Que faisiez-vous avant la création de votre société ?
J'ai fait toutes mes études à Lille. En 2001, je suis parti à Paris travailler chez Suez en tant que chef de projet informatique. J'étais un jeune cadre dynamique, le vrai cliché du cadre parisien ! Mais très vite, je me suis senti à l'étroit. Mon projet professionnel manquait de sens et j'ai eu envie de créer ma propre entreprise. Il me manquait l'idée. Elle m'est venue pendant la canicule de l'été 2003 où l'on a interdit l'arrosage des pelouses, le remplissage des piscines et le lavage des voitures à l'eau. Je me suis demandé ce qu'on pouvait proposer come alternative pour les véhicules. j'ai découvert que l'on savait laver des voitures sans eau mais la technique n'était pas au point. Il y avait donc quelque chose à trouver.
Quelles ont été les étapes de la création de Sinéo ?
J'ai d'abord démissionné de mon travail et j'ai vendu ma voiture. J'avais 6 000 € pour démarrer. je suis rentré habiter à Lys lez Lannoy, chez mes parents, et je me suis lancé dans une étude de marché pendant un an, où j'ai appris mon métier c'est à dire laver des voitures. j'ai testé tous types de produits écologiques, nettoyage à la vapeur d'eau ou sans eau. Je me suis rendu compte qu'il n'y avait pas de bons produits qui alliaient à la fois qualité environnementale et détergente et je suis allé à la rencontre d'un laboratoire dans les Vosges pour le convaincre de me fabriquer des produits.
J'ai trouvé en mai 2005 un premier local où j'ai commencé par travailler seul avec mon bleu de travail.
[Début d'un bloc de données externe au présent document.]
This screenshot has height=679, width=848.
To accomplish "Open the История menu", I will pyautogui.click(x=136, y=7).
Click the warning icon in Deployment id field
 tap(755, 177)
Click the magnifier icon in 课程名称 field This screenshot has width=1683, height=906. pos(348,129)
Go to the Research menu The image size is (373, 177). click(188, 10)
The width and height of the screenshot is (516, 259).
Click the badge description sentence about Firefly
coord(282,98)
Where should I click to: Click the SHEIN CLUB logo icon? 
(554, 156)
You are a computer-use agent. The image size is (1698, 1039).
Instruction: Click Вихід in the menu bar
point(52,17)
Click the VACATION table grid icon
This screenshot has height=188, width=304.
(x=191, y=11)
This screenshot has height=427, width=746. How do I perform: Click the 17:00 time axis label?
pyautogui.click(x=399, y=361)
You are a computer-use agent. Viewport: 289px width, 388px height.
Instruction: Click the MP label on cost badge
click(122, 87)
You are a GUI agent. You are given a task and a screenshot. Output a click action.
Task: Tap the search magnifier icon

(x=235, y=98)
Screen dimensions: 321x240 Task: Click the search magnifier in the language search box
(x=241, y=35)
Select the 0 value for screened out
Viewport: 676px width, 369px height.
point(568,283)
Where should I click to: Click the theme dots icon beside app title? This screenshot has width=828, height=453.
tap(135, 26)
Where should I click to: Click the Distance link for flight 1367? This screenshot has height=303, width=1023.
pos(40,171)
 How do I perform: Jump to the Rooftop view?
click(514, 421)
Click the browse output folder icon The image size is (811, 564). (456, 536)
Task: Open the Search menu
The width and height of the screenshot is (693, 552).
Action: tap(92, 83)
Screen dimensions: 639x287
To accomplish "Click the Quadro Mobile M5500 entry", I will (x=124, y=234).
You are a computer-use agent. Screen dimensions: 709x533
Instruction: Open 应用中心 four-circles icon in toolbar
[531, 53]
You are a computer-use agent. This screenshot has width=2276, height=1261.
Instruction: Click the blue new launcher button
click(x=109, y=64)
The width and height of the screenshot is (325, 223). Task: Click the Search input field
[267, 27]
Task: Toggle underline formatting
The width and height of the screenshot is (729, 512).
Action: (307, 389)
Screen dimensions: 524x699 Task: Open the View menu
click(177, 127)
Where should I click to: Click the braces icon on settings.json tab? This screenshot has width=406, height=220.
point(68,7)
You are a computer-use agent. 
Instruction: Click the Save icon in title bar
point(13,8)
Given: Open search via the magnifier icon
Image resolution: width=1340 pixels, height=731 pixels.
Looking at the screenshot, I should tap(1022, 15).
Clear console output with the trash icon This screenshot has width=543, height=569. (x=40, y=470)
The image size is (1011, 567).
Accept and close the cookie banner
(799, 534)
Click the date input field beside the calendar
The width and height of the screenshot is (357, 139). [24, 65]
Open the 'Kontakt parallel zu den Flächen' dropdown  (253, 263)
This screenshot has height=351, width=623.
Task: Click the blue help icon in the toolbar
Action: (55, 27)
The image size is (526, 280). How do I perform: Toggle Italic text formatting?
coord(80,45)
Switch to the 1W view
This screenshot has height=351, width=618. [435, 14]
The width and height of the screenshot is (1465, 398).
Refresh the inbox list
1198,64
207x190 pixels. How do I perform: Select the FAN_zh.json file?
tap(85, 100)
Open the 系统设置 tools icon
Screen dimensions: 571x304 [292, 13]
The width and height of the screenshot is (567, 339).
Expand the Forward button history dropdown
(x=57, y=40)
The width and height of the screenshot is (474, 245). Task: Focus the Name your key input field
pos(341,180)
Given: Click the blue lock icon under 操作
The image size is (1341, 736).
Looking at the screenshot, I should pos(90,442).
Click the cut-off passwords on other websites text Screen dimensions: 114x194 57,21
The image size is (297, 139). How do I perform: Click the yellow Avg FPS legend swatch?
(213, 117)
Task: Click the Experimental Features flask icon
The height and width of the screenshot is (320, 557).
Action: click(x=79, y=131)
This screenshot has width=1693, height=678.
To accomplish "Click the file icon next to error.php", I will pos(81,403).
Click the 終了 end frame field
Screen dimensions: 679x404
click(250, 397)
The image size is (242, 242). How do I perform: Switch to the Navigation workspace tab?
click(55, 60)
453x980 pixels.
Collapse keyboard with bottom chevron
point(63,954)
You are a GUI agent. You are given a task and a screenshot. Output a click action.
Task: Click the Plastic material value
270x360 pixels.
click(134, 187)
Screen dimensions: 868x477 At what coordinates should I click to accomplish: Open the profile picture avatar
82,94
Et très vite, j'ai été submergé par la demande.
Avez-vous rencontré des difficultés durant cette période ?
Le plus difficile à gérer c'est l'entourage et la famille qui se pose des questions. C'est vrai qu'au début, financièrement, j'étais passé de 3000 € net par mois à 200 € de revenu.
J'ai aussi été victime de mon succès et je me suis trouve face à des problèmes de trésorerie. J'avais fait des crédits à la consommation pour payer les salaires de mes ouvriers et, pris dans l'engrenage, j'ai été fiché à la Banque de France, sans carte bleue et sans chéquier. Heureusement, c'est une autre banque qui m'a sorti d'affaire, qui a cru à mon projet et qui m'a accompagné.
Aujourd'hui votre entreprise est en pleine croissance, de quoi êtes-vous le plus fier ?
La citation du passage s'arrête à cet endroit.